In contrast, a German court took a different view on a similar issue in Robert Kneschke v. LAION e.V.[2]. This suit was brought by a photographer against an association that made datasets containing over 6 billion image-text pairs accessible for the public on a no-charge basis. In creating this data set, the defendant scrapped the web and copied images and automated a check on whether the text description corresponded to the image. As part of this process, the defendant downloaded all the images and therefore copied it, despite the plaintiff’s terms of us restricting the downloading or scrapping of its content. The court however, decided to dismiss the action of the plaintiff on the ground that the defendant is covered by the text and data mining exception, which is an exception to copyright infringement under the German law.
Text and data mining (TDM) is a process of deriving information from machine read material. Effectively, when large amounts of data are analysed, the information extracted identifies patterns and makes predictions basis the learnings from such patterns. Since the purpose of TDM is to identify patterns, an argument which emerges is that the use of copyrighted data for TDM is a non-expressive use of the copyrighted work i.e. while the work is being copied, the expressive aspect of the work is neither used nor communicated.
Several jurisdictions have adopted the TDM exception, with some modification and qualifications. For example, the UK permits TDM for the purpose of computational analysis for non-commercial research purposes.[3] The TDM exception in Japan is not explicitly limited for only research or non-commercial use, however, the Japanese law has a proviso which states that this exception would only be applicable if the action would not “unreasonably prejudice the interests of the copyright owner”. In the EU, TDM was introduced by the Copyright Directive 2019/790/EU, where TDM is defined as “any automated analytical technique aimed at analysing text and data in digital form in order to generate information which includes but is not limited to patterns, trends and correlations.” The applicability of TDM is subject to the qualifications that (i) the person [who is mining the data] had legitimate access to the content for the purpose of text and date mining; and (ii) the right holder or the copyright holder has not reserved for himself the right to exclusively mine from his data, and therefore has opted out from any mining of his copyrighted work for TDM. These exceptions to TDM do appear to balance the interest of the parties, by permitting TDM for LLMs, yet permitting the right holders to retain exclusivity should they choose to do so. However, insofar as the TDM is for scientific purposes by research organizations and cultural heritage protection institutions, there are no restrictions and this may be done for profit as well.

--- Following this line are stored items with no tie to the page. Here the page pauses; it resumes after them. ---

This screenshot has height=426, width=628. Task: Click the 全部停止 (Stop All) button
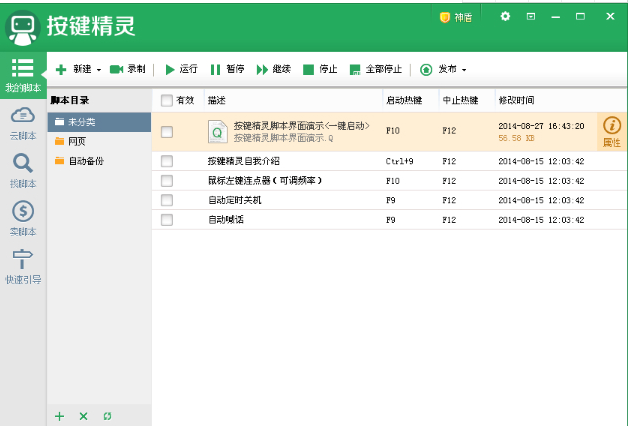(x=376, y=69)
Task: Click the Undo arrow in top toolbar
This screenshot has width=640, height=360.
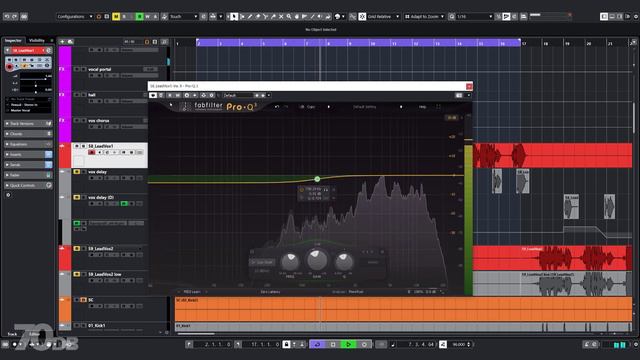Action: click(x=7, y=16)
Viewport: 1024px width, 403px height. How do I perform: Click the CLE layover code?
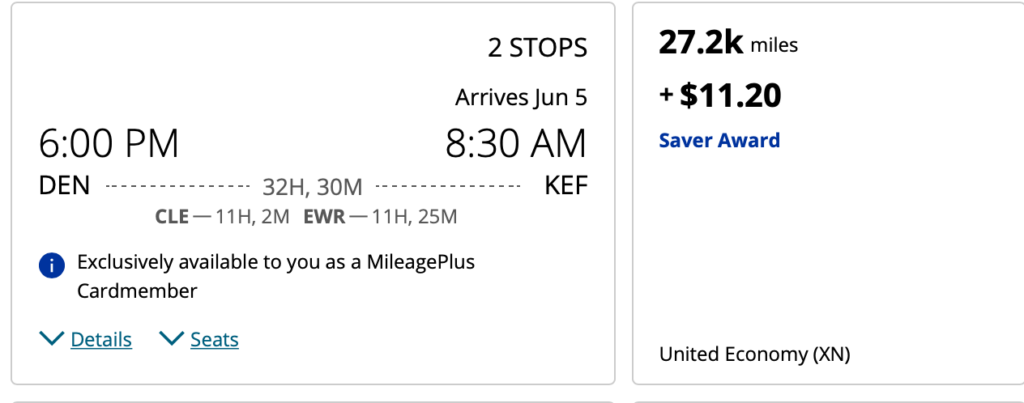click(172, 216)
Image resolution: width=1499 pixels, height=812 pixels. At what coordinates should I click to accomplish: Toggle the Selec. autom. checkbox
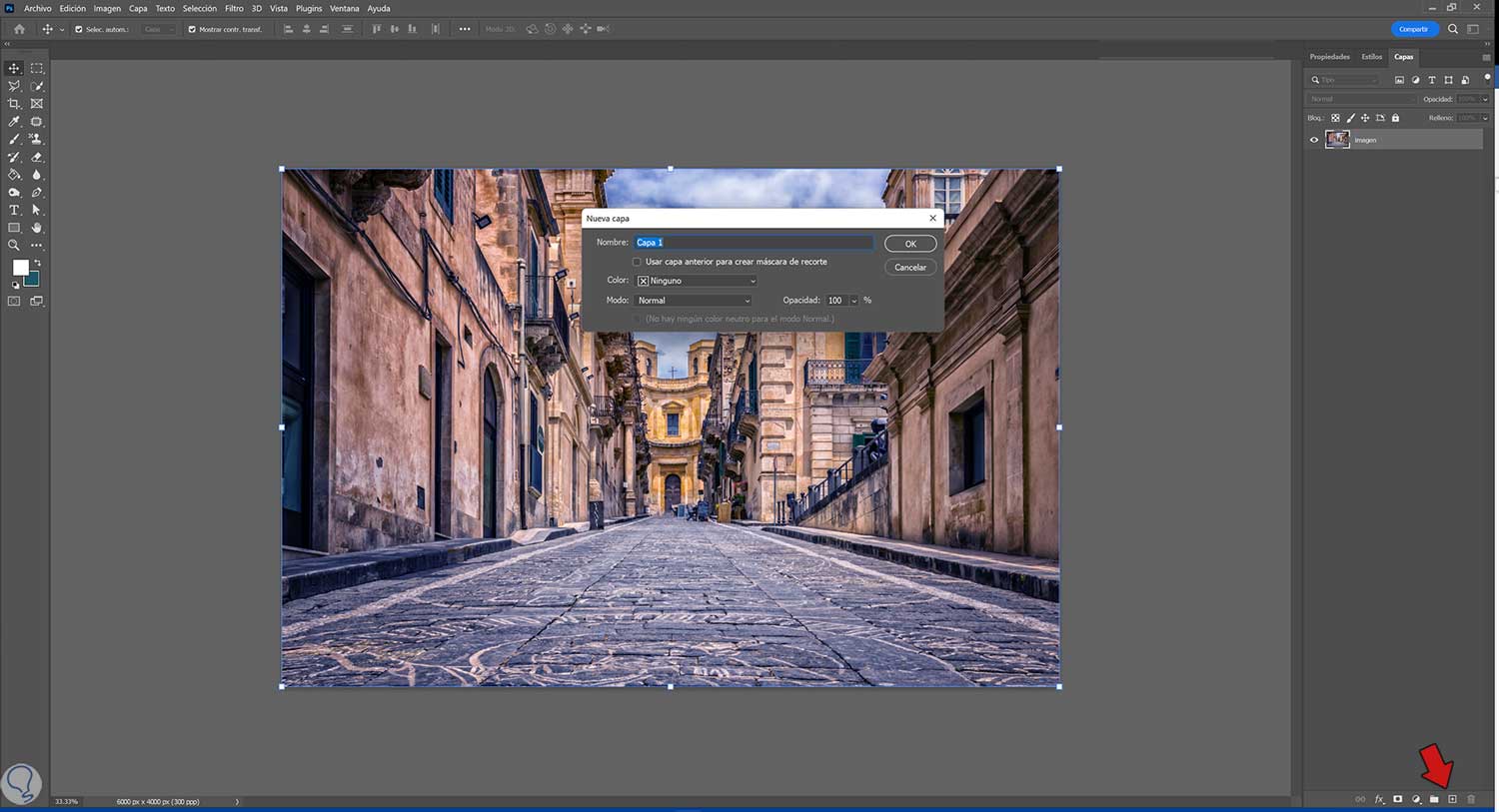click(79, 29)
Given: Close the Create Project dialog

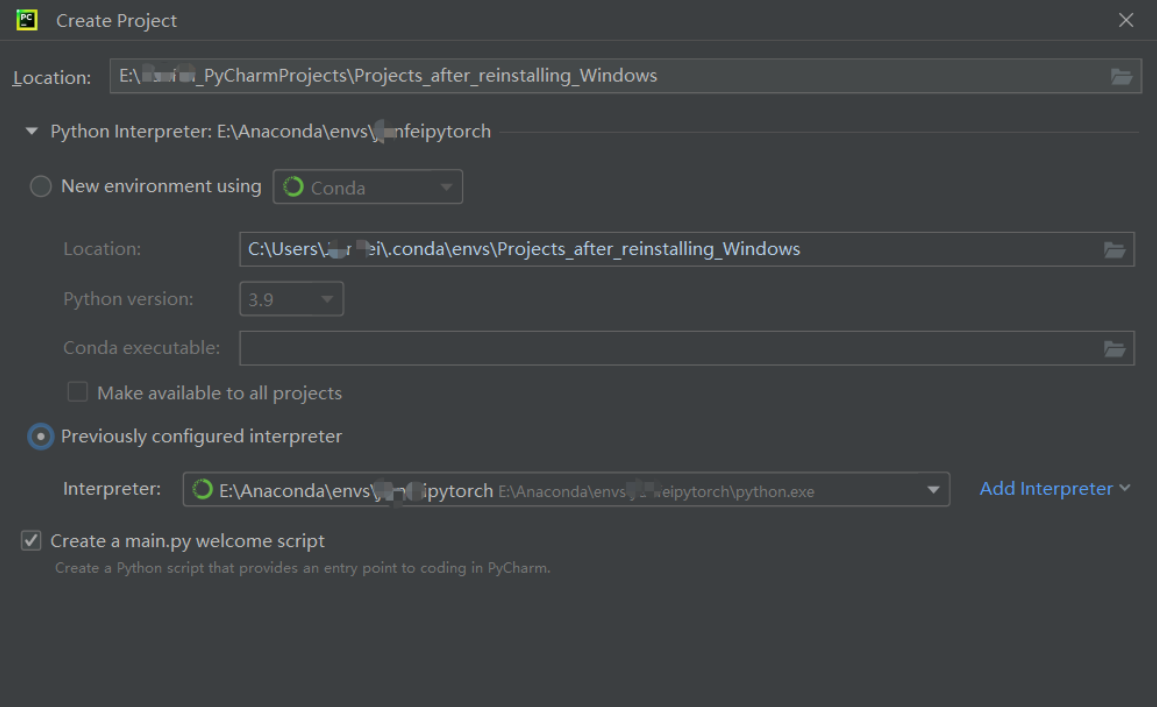Looking at the screenshot, I should [1126, 19].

India, which does not have a TDM exception to copyright, is witnessing its first suit for copyright infringement initiated against an AI chatbot.[4] Some of the preliminary issues framed by the court include determination on whether the defendant’s use of the plaintiff’s copyright data qualifies as “fair use” and whether the use of the plaintiff’s copyright to train the AI model and to generate responses would amount to copyright infringement. The preliminary submissions by OpenAI suggest that it proposes adopting an opt-out model, however the extent of its arguments remain to be seen.
Footnote
[1] No. 1:20-cv-613-SB.
[2] Case No. 310 O 227/23.
[3] See, https://www.legislation.gov.uk/ukpga/1988/48/section/29A.
[4] ANI Media Pvt. Ltd. v. OpenAI Inc. & Anr., CS(COMM) 1028/2024.